Shambling Guide to New York City by Mur Lafferty

a review by Nalini Haynes

Desperate for work after fleeing her job and former home due to a disastrous extra-marital affair, Zoe moves to New York in the hope of landing a job in another publishing firm. Unlucky to date, she’s exploring the less-frequented portions of New York City when she comes across an advertisement for what appears to be her ideal job: creating a travel guide for tourists, later to become the Shambling Guide to New York City. The owner of the bookshop in which Zoe saw the ad and her potential employer both tell her she is not suitable for the job. Stubborn and desperate, Zoe makes her way to a café where she writes a job application and emails it.

Promptly receiving a response, Zoe has an hour until her job interview. John, a fellow patron of the café, just happens to work at this publishing company so he leads the way, taking Zoe into the bowels of a disused theatre.
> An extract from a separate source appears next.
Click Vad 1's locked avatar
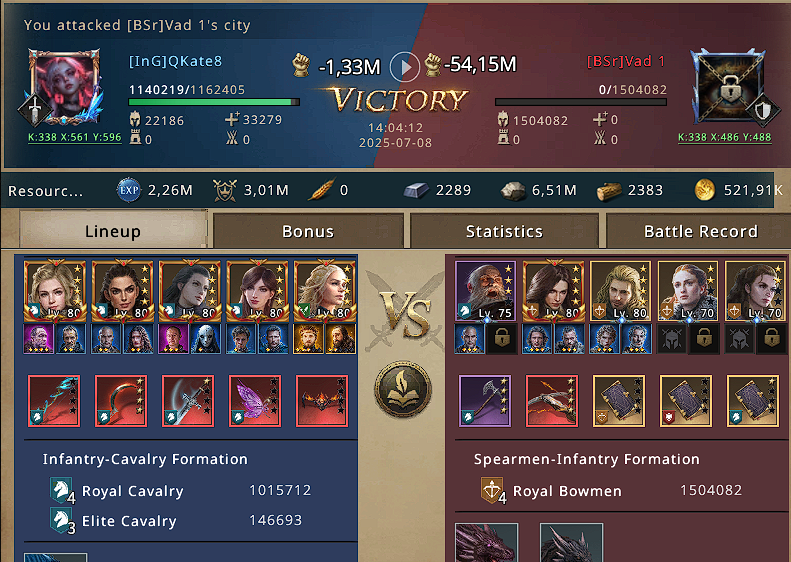Screen dimensions: 791x562 [728, 86]
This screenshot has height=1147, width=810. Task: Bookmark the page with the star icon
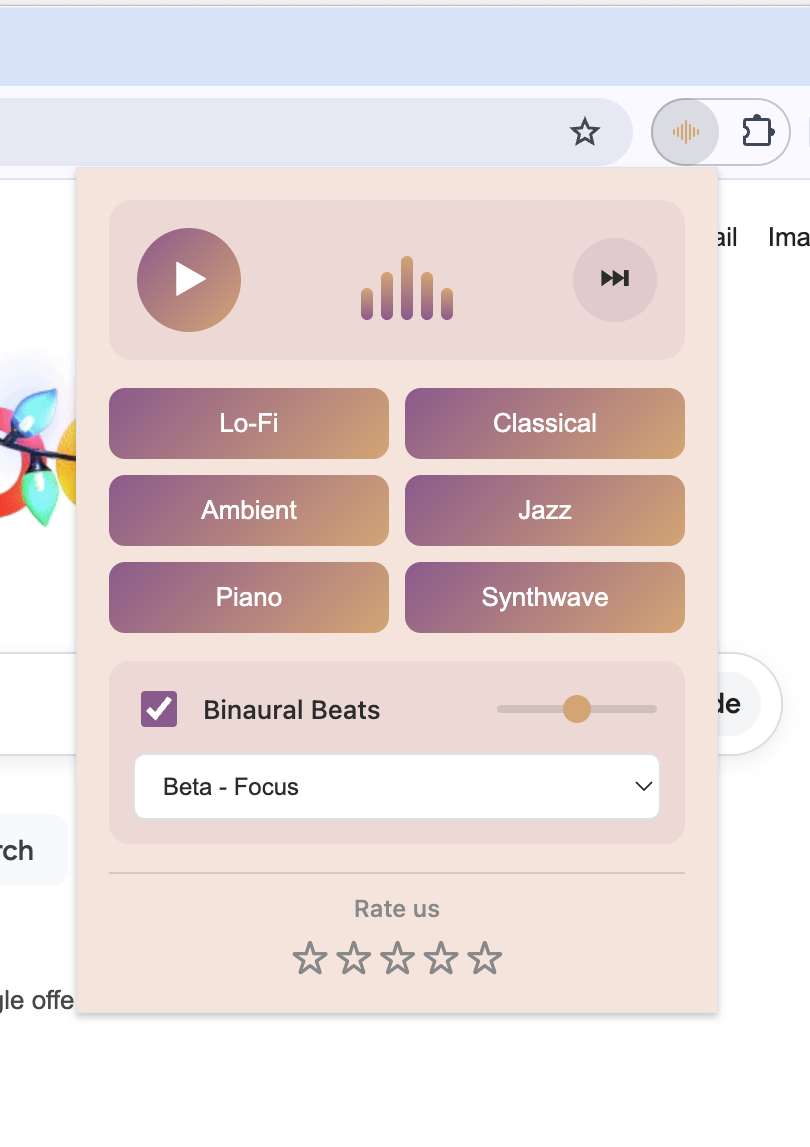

After dinner with the boss Zoe forgets most of what she learnt the previous day about the business and her co-workers… or is it simply denial and disbelief? Even after Zoe’s memory is jogged, she takes the job regardless of the dangers to begin researching her clientele, the potential readers of this most unusual guide to New York City.

Assured of her safety at work in spite of the absence of the usual occupational health and safety protocols – usually there aren’t any brains or blood in the fridge – Zoe discovers the absence of a sexual harassment policy, which can be a drawback when one of your co-workers is a hungry incubus like John.

Zoe feels most comfortable with her two female co-workers who won’t be tempted to eat her – or at least, one will only passively consume her life energy if something else causes her demise, as is apparently the case with ancient death gods. The other, a water sprite, won’t eat Zoe at all: her preferred beverage of choice is water from various rivers and oases of the world, pre-pollution if you have it.

Working with vampires and zombies carries great risk, but it’s the underworld outside her workplace of which Zoe most needs to beware. Granny Good Mae, a strange old lady whom Zoe once bought a drink begins to train Zoe to defend herself.

A disembodied voice talks to Zoe at times; is this voice friend or foe?

The Shambling Guide is part Buffy, part Friends: there are paranormal entities against whom Zoe needs to defend herself and the city, but she’s also Central Perk-esque ‘coffee’ friends with other paranormal entities.

This is a fun read. I found myself visualising the Shambling Guide as a movie but then decided NO. It must be a high-quality one season TV show so none of the essential and engaging elements is cut. I’d definitely pay for that. Fun, light, fast-moving comic horror along with a bit of romance thrown in to create the perfect rainy afternoon or airport novel. Red wine and chilli chocolate are the perfect indulgence to accompany the Shambling Guide to New York City: spicy and sweet.